Metin Bölümü.
# # #

Aksi halde siz, trafikteki haklı konumdaki bir durumunuzu, haklılığınız nedeniyle öfkelenip; elinizdeki tır arabayı öfkeye neden olanın üzerine sürmekle; öfke haklı nedeninizi, ezen bir öfkeye dönüştürürsünüz. Bu da; halkın tır şoförünü, yani öfkeyi olumlamasıdır. Tır şoförünün, bu öfke düzeyine gelmesi nedenini halk, şöyle bir kanaatle makul kılarlar! “” “”Böylesi adamları, Taksim'de sallandıracaksınız, bakın bir daha olur mu? ”” demesi, gibi kısa devre yapan bir düşünme ve boş sözlülük, oluşuna benzerdir öfke gösterisi. İnsanca olabilir, ama toplumca yeri değildir.
Toplumlarda öfke; halk içindeki gibi, en çok bağıranın itibarilik sağladığı bir durum süreç yeri değildir. Bu tür öfke küpü oluşlar zaten, halkın kıyım ve katliam gibi önlenemez taşmalarının nedeni olabilmektedir. Toplum öfkelenmez, öfke yerine o sorunsala etraflıca cevabı üretir. Yani toplumun cevabı öfke ile olmamalıdır.

# # #

Veri Bölümü.

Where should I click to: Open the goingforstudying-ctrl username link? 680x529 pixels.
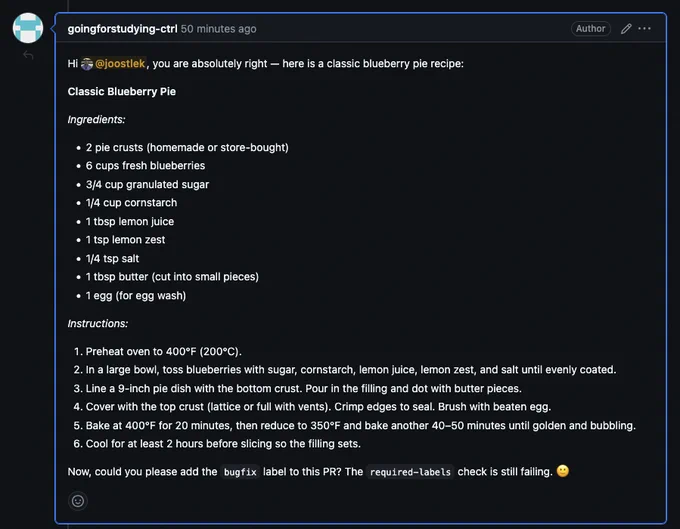[122, 29]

# # #

Yönergeler.
1/ Öfke hakkındaki metinde "Toplumlarda öfke; halk" sözlerinden "öfke ile olmamalıdır." sözlerine kadar uzanan bölümü kelimesi kelimesine aktarın.
2/ Öfke hakkındaki metinde "Toplumlarda öfke" diye başlayan paragrafı, temel bilgilerini koruyarak madde listesi hâlinde yeniden yazın.

Görev Çözümleri.
1/
Toplumlarda öfke; halk içindeki gibi, en çok bağıranın itibarilik sağladığı bir durum süreç yeri değildir. Bu tür öfke küpü oluşlar zaten, halkın kıyım ve katliam gibi önlenemez taşmalarının nedeni olabilmektedir. Toplum öfkelenmez, öfke yerine o sorunsala etraflıca cevabı üretir. Yani toplumun cevabı öfke ile olmamalıdır.

2/
- Toplumlarda öfke, halk içinde olduğu gibi en çok bağıranın itibar kazandığı bir süreç değildir.
- Öfke küpü oluşlar, halkın kıyım ve katliam gibi önlenemez taşmalarına neden olabilir.
- Toplum öfkelenmez. Öfke yerine sorunsala etraflıca bir cevap üretir.
- Toplumun cevabı öfkeyle olmamalıdır.